EXERCISE DETAILS: Write out every line of the records below as a numbered list, skipping any blank lines and leaving out the pictures.

SUPPLIED DATA:
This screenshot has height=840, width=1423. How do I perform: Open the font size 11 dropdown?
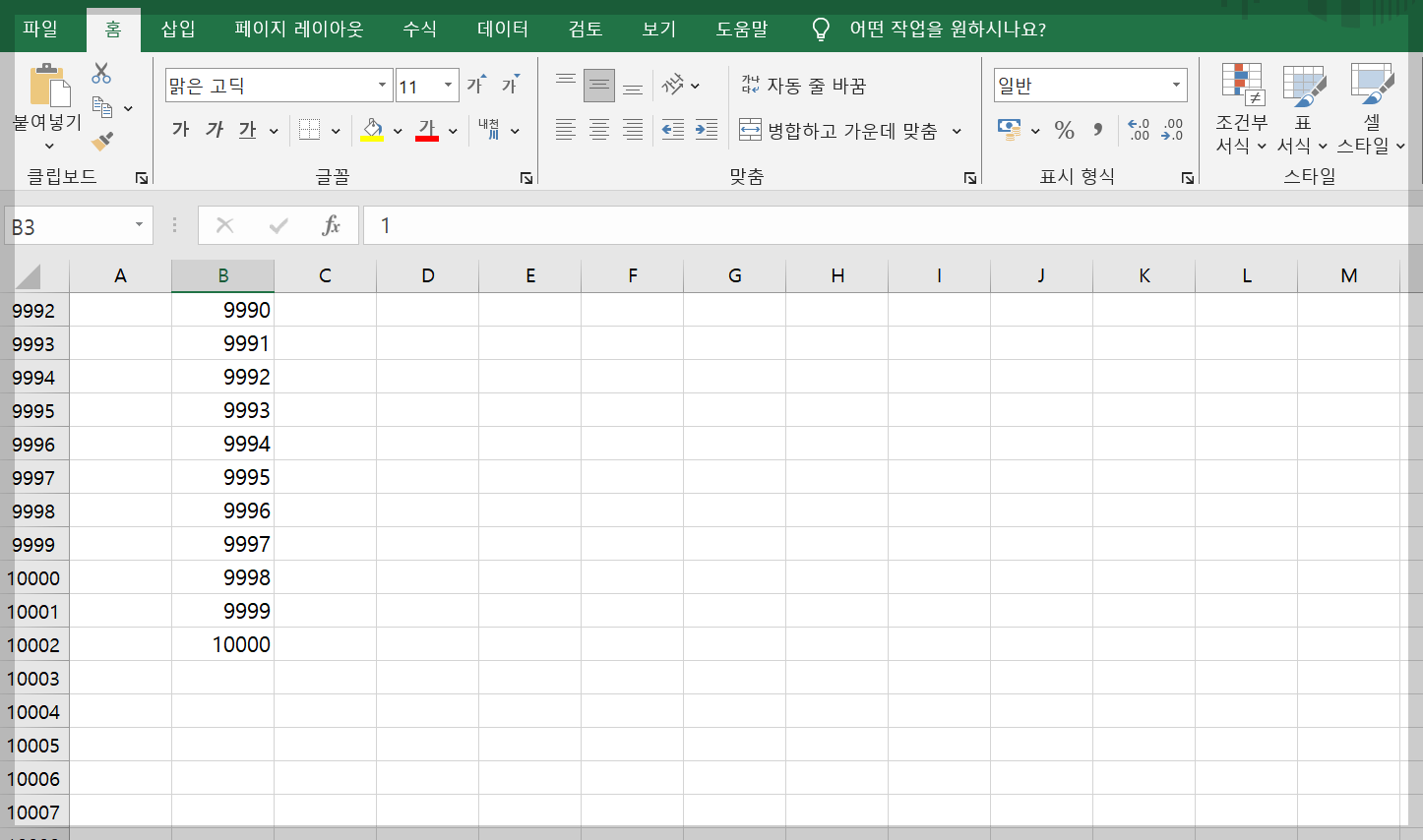[x=450, y=86]
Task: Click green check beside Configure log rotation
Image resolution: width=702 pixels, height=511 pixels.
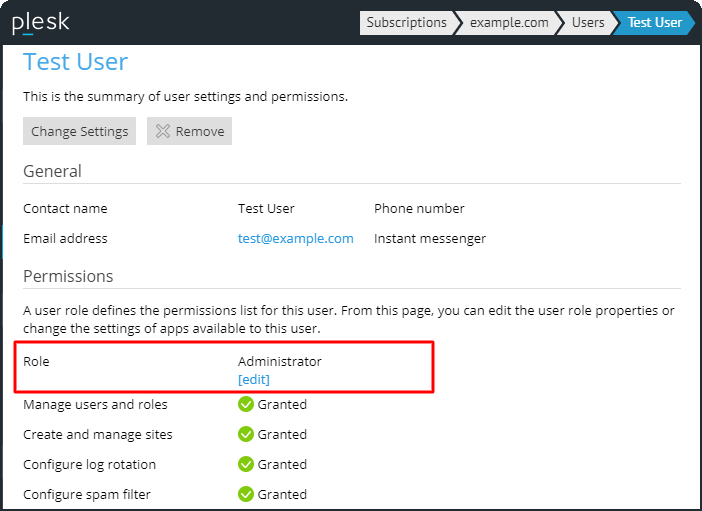Action: (246, 464)
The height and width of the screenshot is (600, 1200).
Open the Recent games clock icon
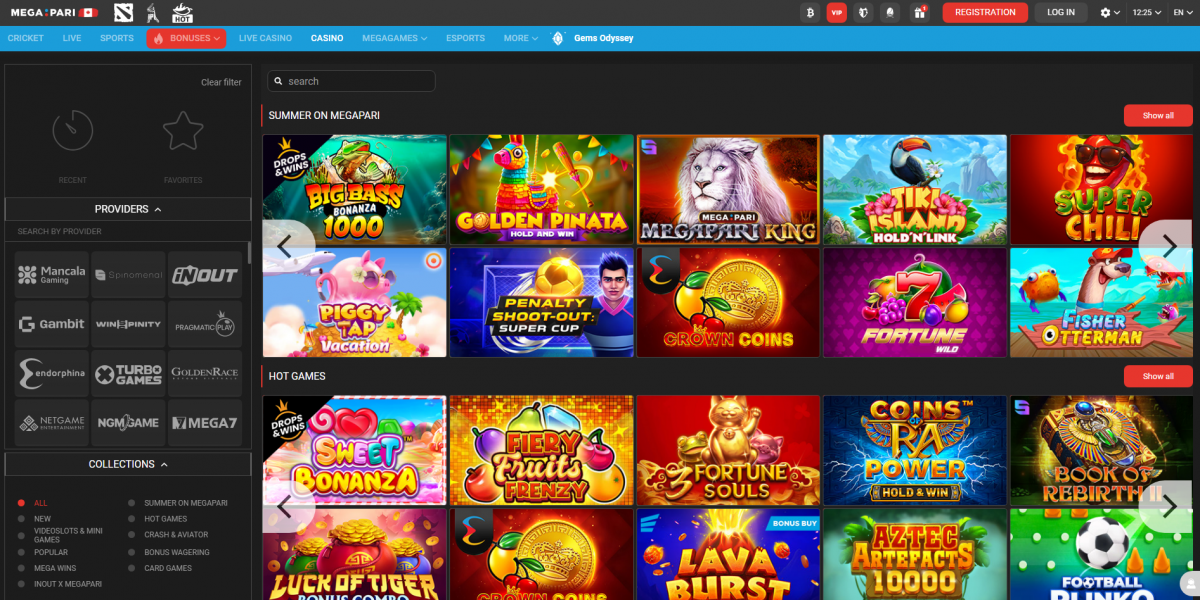pyautogui.click(x=73, y=131)
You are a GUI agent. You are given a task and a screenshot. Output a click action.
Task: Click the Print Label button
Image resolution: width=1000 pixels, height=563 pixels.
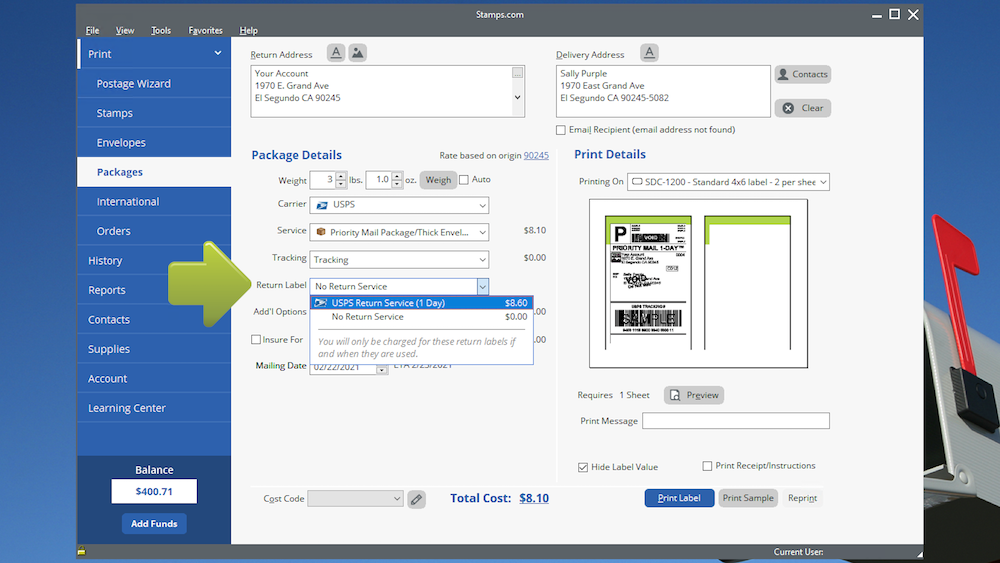[x=679, y=498]
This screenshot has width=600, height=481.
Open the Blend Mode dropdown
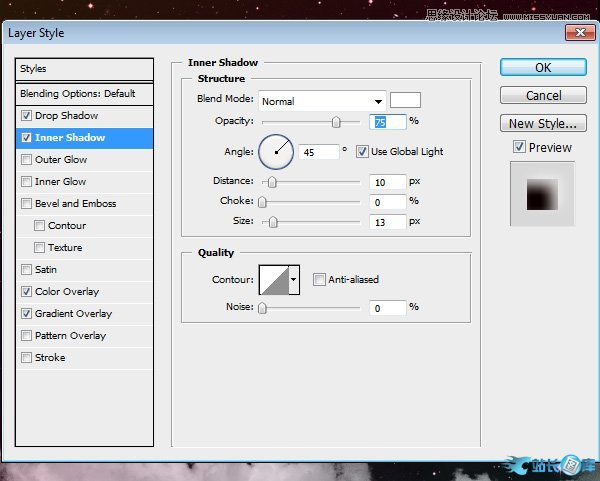(x=322, y=101)
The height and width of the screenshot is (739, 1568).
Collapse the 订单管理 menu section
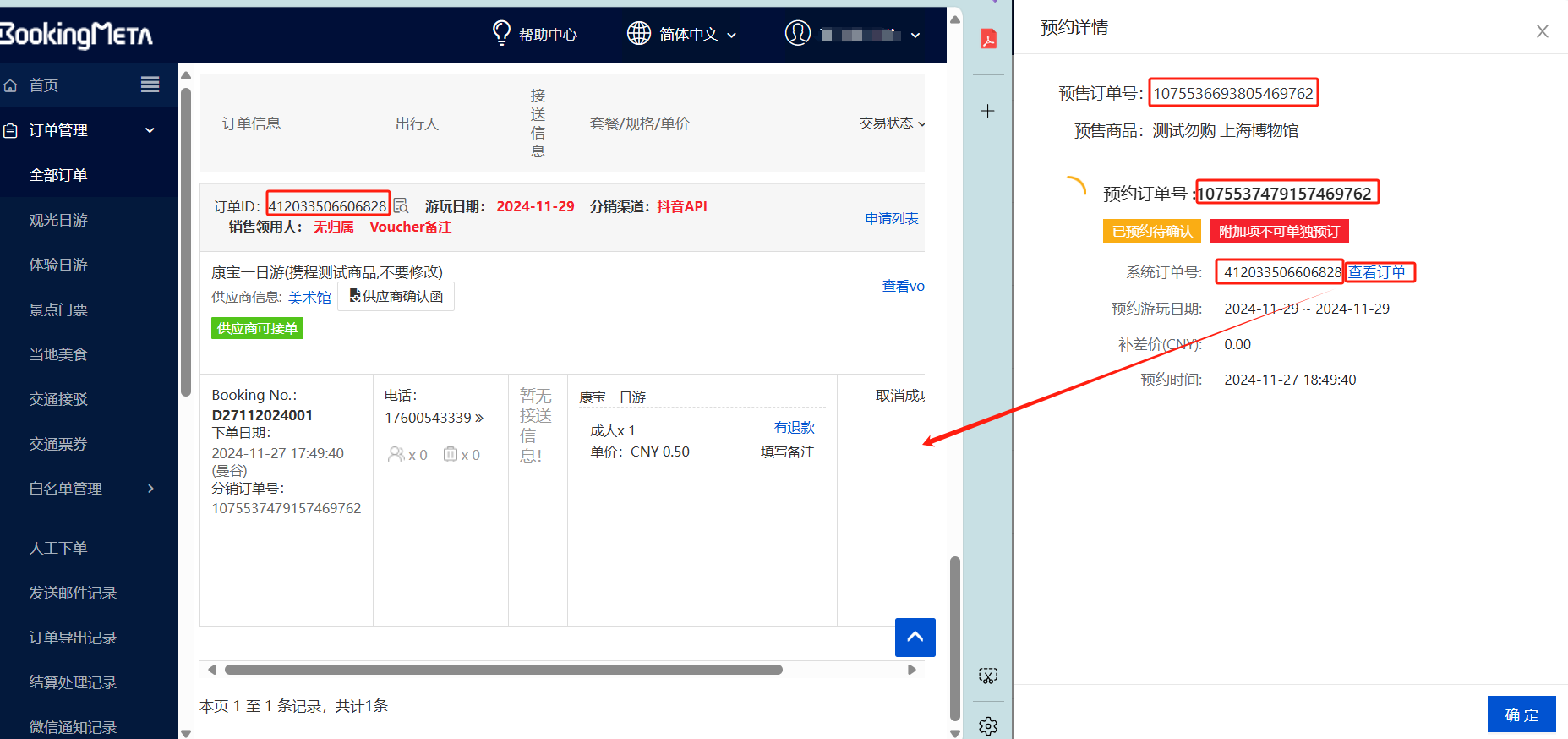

ANSWER IN FULL:
1. This screenshot has height=840, width=1423. How do I perform: Open the font size 11 dropdown?
2. [x=450, y=86]
3. Task: Click green check beside Configure log rotation
4. Image resolution: width=702 pixels, height=511 pixels.
5. Action: (246, 464)
6. The height and width of the screenshot is (600, 1200).
7. Open the Recent games clock icon
8. pyautogui.click(x=73, y=131)
9. You are a GUI agent. You are given a task and a screenshot. Output a click action.
10. Task: Click the Print Label button
11. Image resolution: width=1000 pixels, height=563 pixels.
12. [x=679, y=498]
13. This screenshot has width=600, height=481.
14. Open the Blend Mode dropdown
15. (x=322, y=101)
16. The height and width of the screenshot is (739, 1568).
17. Collapse the 订单管理 menu section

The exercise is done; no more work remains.